Há momentos em que a mente se quer despedir. Alturas em que o conforto não chega de onde se queria e a esperança é vã memória dos tempos que se sonharam e nunca foram realidade. O corpo não tem outra solução que não obedecer a esse desígnio imperial imposto pela voz que o comanda. Contrariado ou não, cabe-lhe dar forma a algo muito mais complexo que uma simples palavra ou sentimento. Porque as despedidas são um ciclone de emoções contraditórias e vontades tantas vezes desconexas e incoerentes entre si, mas que acabam por se fundir em algo tão objectivo e concreto como um adeus.
Uma lágrima que se desprende num fio de ouro caduco e fugaz. Um nó na garganta incómodo que se disfarça mal quando se engole em seco aquilo que se quer, mas não se pode dizer. Ou um aperto no peito, que aperta algo que já não existe e cuja existência se questiona sem cessar.
Será que escolhemos poder ir embora? Serão os outros que nos deixam ir embora? Ou serão os outros que vão e ficamos nós sempre no lugar onde estivemos e de onde nunca sairemos? Uma despedida é sempre subjectiva e relativa. Talvez não interesse quem parta e quem permita partir. Talvez nem interesse saber se isso interessa. Porque, no final das contas, o que resta é o abandono que ardeu lentamente de forma penosa enquanto nunca se deu por ele. Um fogo que se alimentou de muito mais que o oxigénio que necessitaria para respirar e que transgrediu todas as barreiras que o bom senso deveria impor.
Um passo tímido que se começa em direcção a um novo rumo, talvez cópia do que agora se nega. Um último desviar no olhar incrédulo com a dor cabal do que já não capta. Uma certeza da decisão que se incorpora por fim, quando finalmente tudo se torna óbvio.

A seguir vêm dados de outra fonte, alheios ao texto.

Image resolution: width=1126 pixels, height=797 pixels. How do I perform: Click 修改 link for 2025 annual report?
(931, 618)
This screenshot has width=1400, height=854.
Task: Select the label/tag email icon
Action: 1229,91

Foi a ausência. A inexistência de uma presença que se conjecturou sob ideais e premissas dúbias descritas em fábulas e romances irreais. Porventura surreais. Foi a dor do esquecimento. Da lembrança de permitir o abandono tão concreto e visível que quase chega a ser sorrateiro. Porventura matreiro. Foi a incongruência. A coerência de usar do poder conforme fazia gosto ao uso do abuso de querer tudo sem escrúpulos. Foi tudo isso. Um esgar tétrico e silencioso que se apagou cordialmente entre ambas as partes sem combinação ou contrato prévios. Uma despedida da qual todos são conscientes e coniventes. E que, mesmo sem nunca o expressarem com a voz que a natureza concedeu a quem dela faz uso, há muito ansiavam. Com uma força tão honesta quanto cruel.